▶ Estratto del documento:
##############################

Nel corso del 2015, però, le reazioni sconcertate degli stakeholder e le perplessità di molti stati membri hanno costretto la Commissione a rivedere la propria posizione, fino a dichiarare che il ritiro del primo pacchetto sull’economia circolare era in realtà finalizzato a proporne uno più incisivo e di maggior respiro strategico.

Sarà davvero così? Certo è che la prima proposta della Commissione risultava piuttosto lacunosa e focalizzata soprattutto sulla gestione dei rifiuti senza indirizzare, se non marginalmente, tutti gli altri aspetti fondamentali del nuovo paradigma economico, come il remanufacturing, la sharing economy e la bioeconomia.

 

Remanufacturing

Il remaufacturing è un modello produttivo che si basa su processi organizzati e ottimizzati per trasformare vecchi prodotti – siano essi beni usati o rifiuti – in prodotti nuovi, portandoli a livelli prestazionali equivalenti o in alcuni casi addirittura superiori, e dotandoli di garanzie adeguate a tutela del consumatore. Diversi paesi europei hanno investito in modo massiccio nel settore del remanufacturing. Il Regno Unito, per esempio, ha un piano per accrescere il fatturato di questo comparto dagli attuali 3,4 miliardi di euro a 7,8 miliardi di euro entro il 2030, sviluppo che dovrebbe portare alla creazione di almeno 20.000 nuovi posti di lavoro.

 

Con queste premesse, lo scorso giugno si è tenuta una conferenza in cui i commissari europei Timmermans e Katainen hanno solennemente promesso un impegno convinto a sostegno dell’economia circolare, definendola una “strategia fondamentale” per lo sviluppo del nostro continente.

Dunque a Bruxelles hanno ripreso a lavorare intensamente al pacchetto “Circular Economy” che dovrebbe esser pronto per la fine dell’anno. Staremo a vedere. Ma le aspettative questa volta sono elevate perché gli investimenti nell’economia circolare dovranno sostenere lo sviluppo dell’industria europea e, allo stesso tempo, contribuire al raggiungimento degli obiettivi che emergeranno dalla COP21 di Parigi sulla sfida fondamentale rappresentata dai cambiamenti climatici.

##############################

▶ Record forniti:
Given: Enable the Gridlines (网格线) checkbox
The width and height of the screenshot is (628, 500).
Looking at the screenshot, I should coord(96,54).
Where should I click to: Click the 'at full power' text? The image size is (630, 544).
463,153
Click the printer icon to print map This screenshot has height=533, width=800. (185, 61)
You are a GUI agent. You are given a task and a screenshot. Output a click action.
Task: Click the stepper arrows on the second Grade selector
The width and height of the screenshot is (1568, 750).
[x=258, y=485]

##############################

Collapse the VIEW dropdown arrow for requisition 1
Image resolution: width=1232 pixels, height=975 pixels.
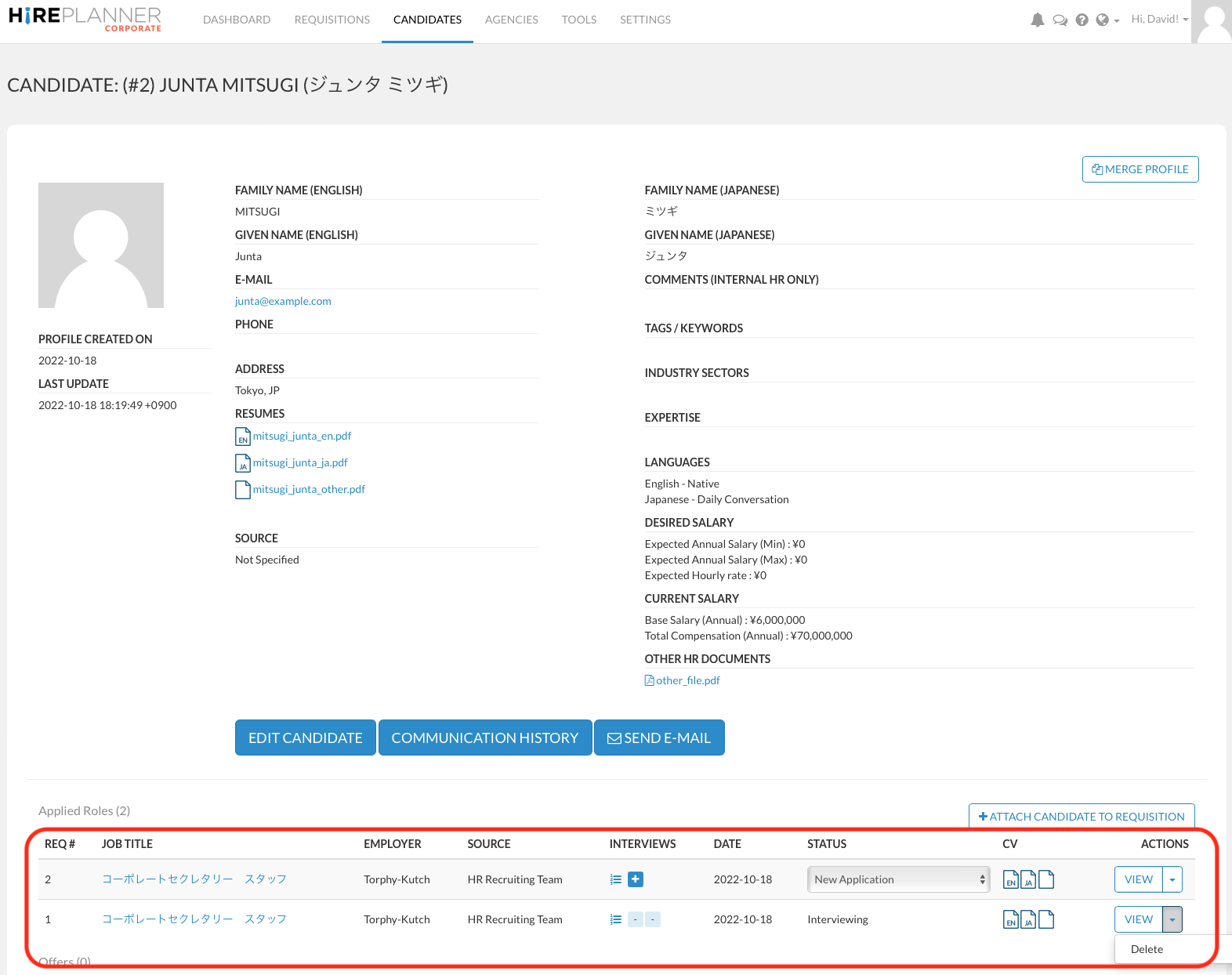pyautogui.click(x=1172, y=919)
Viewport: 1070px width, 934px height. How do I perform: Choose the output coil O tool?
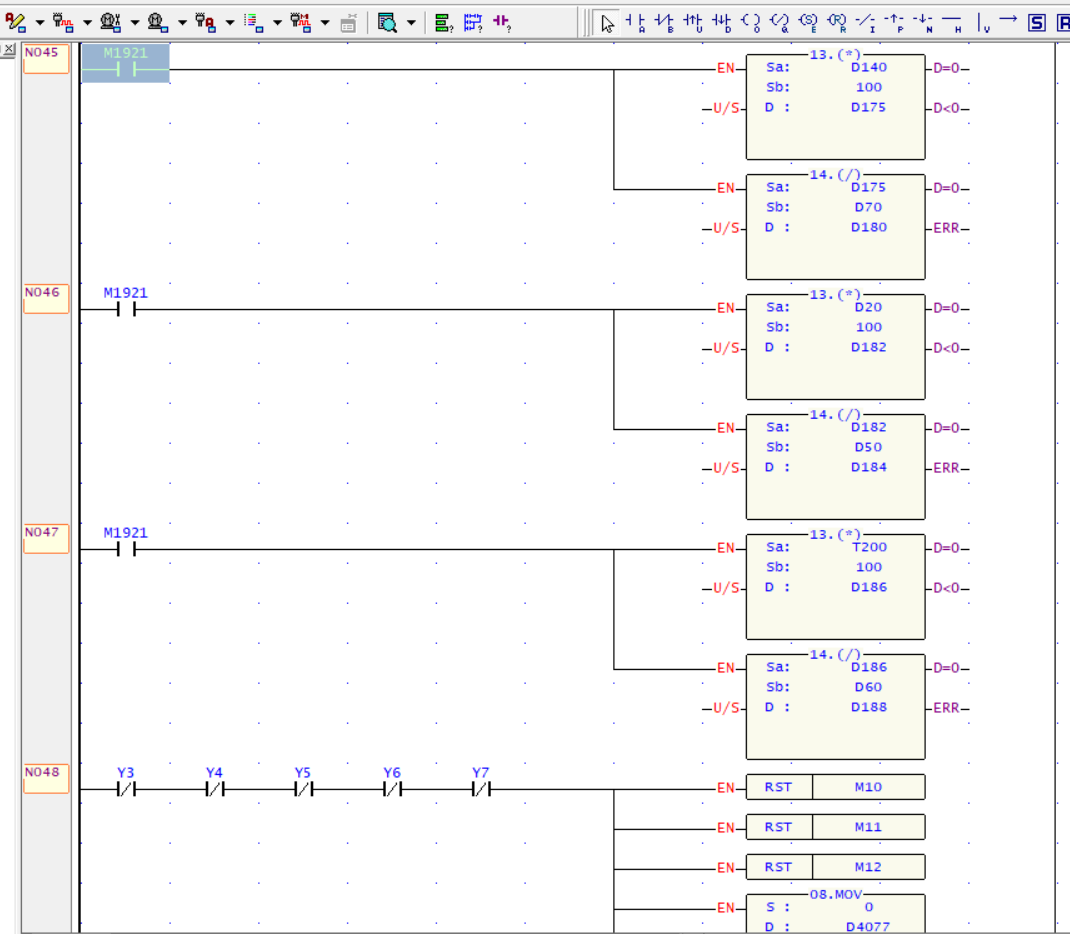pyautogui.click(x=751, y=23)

##############################

▶ Consegne:
(1) Riporta alla lettera il passo del testo sull'economia circolare che va da "Il remaufacturing è" fino a "posti di lavoro." compreso.
(2) Scrivi il seguito del testo sull'economia circolare, partendo subito dopo la sua ultima frase.

▶ Risposte attese:
(1)
Il remaufacturing è un modello produttivo che si basa su processi organizzati e ottimizzati per trasformare vecchi prodotti – siano essi beni usati o rifiuti – in prodotti nuovi, portandoli a livelli prestazionali equivalenti o in alcuni casi addirittura superiori, e dotandoli di garanzie adeguate a tutela del consumatore. Diversi paesi europei hanno investito in modo massiccio nel settore del remanufacturing. Il Regno Unito, per esempio, ha un piano per accrescere il fatturato di questo comparto dagli attuali 3,4 miliardi di euro a 7,8 miliardi di euro entro il 2030, sviluppo che dovrebbe portare alla creazione di almeno 20.000 nuovi posti di lavoro.

(2)
 

Economia circolare: unica alternativa possibile

Ma cosa possiamo aspettarci esattamente? Gli esperti che stanno lavorando ai programmi di sostegno all’economia circolare partono dalla consapevolezza che allo stato attuale circa il 90% del fatturato dell’industria europea (per non parlare di quella mondiale) è basato su modelli lineari di approvvigionamento, produzione, consumo e smaltimento della materia.

È però riconosciuto, almeno a parole, che l’unica alternativa possibile per assicurare una prospettiva alle future generazioni è una rapida transizione a un sistema industriale basato sull’economia circolare, orientando le imprese a ripensare i cicli produttivi in modo tale da eliminare il concetto di rifiuto, attraverso modelli ottimizzati per il riutilizzo dei prodotti, il disassemblaggio e il riciclo degli stessi. 

Tali modelli verso i quali si vorrebbe convergere dovranno specializzarsi per distinguere le problematiche dei prodotti di consumo da quelle dei beni durevoli. Nel primo caso la Ue spingerà sull’impiego di ingredienti naturali, non tossici e reintegrabili in modo sicuro nella biosfera. Per i beni durevoli e semidurevoli, invece, si punta a garantire tassi di riutilizzo e riciclo molto elevati, per evitare che le sostanze di cui sono fatti danneggino l’ambiente e in modo da ottimizzare l’efficienza nell’uso della materia.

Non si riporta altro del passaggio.